Titles and Forms of Address
A Guide to Correct Use
At a time when long-established conventions in speech and correspondence are being eroded, there are still formal and social occasions when it is necessary to know and understand correct usage. This guide from the publishers of Who’s Who sets out forms of address for men and women with ranks, honours and official appointments. It includes simpler forms appropriate to email and there is guidance on replying to formal invitations and the pronunciation of tricky proper names.
Writing with Military Precision
During his many years as an intelligence officer, Craig Shrives learned how to write clearly for the eyes of British and American generals. In this guide he shares his practical experience: he identifies common mistakes and ambiguities and offers suggestions for correcting and clarifying what you want to say, and a final section gives useful advice on easily confused words. (Previously sold in Postscript as Grammar for Grown-ups.)
The Dictionary Series
'A browser's paradise', this set comprises four dictionaries: one defines and traces the origins of almost 300 commonly used words from 'accolade' to 'zoo'; another provides detailed explanations of over 400 idioms in current use; English Down the Ages starts from historical events (from 1066 to 1989) and explores how they brought new vocabulary into the language; and Proverbs and Their Origins explains the meaning and usage of 400 proverbs, chosen for their interesting etymologies and stories. Slipcased.
Excuse My French!
Fluent Français Without the Faux Pas
How do you say 'a bunch of muppets' in French? Is 'faire la bombe' as explosive as it sounds?
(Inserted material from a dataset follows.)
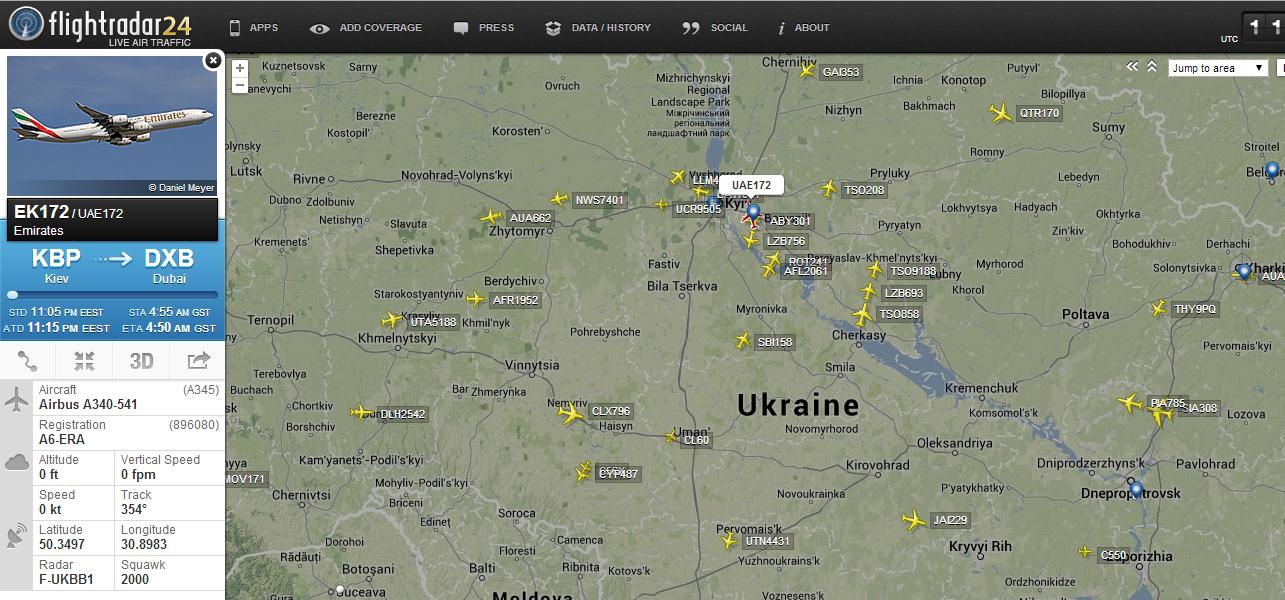
Task: Open the Jump to area dropdown
Action: tap(1218, 68)
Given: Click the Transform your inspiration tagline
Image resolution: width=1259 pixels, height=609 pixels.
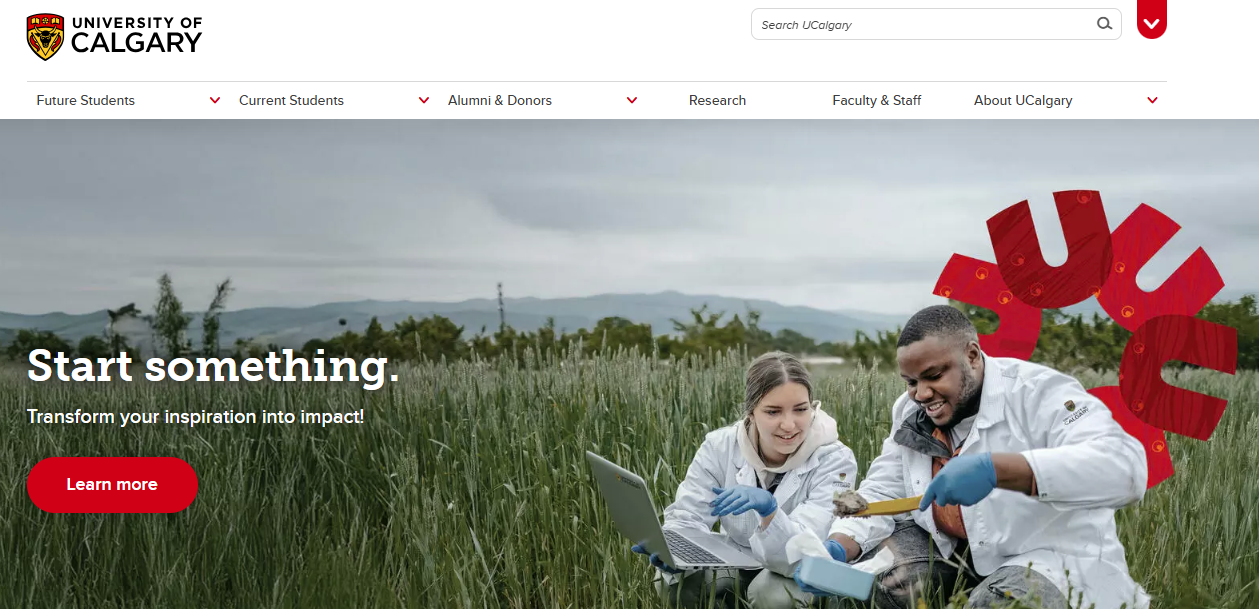Looking at the screenshot, I should coord(196,416).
With over 700 everyday expressions and their idiomatic English equivalents, this book offers an entertaining way to improve your language skills while discovering the origins of both languages' most curious phrases. You'll also learn when to beware of literal translation – and which phrases might land you in trouble.
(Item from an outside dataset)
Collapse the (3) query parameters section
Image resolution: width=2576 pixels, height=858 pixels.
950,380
Skyscrapers, Hemlines and the Eddie Murphy Rule
What is the difference between Murphy’s Law and Sod’s Law? Why is the Pooh-Pooh Theory implausible? Will we fall victim to the Skyscraper Index? In chapters on everything from politics and economics to scuba diving, Philip Gooden sets out informal laws, unwritten rules and theories, and reveals their origins, the people responsible and what they mean – unless they are as inexplicable as Herblock’s Law: If it’s good, they’ll stop making it.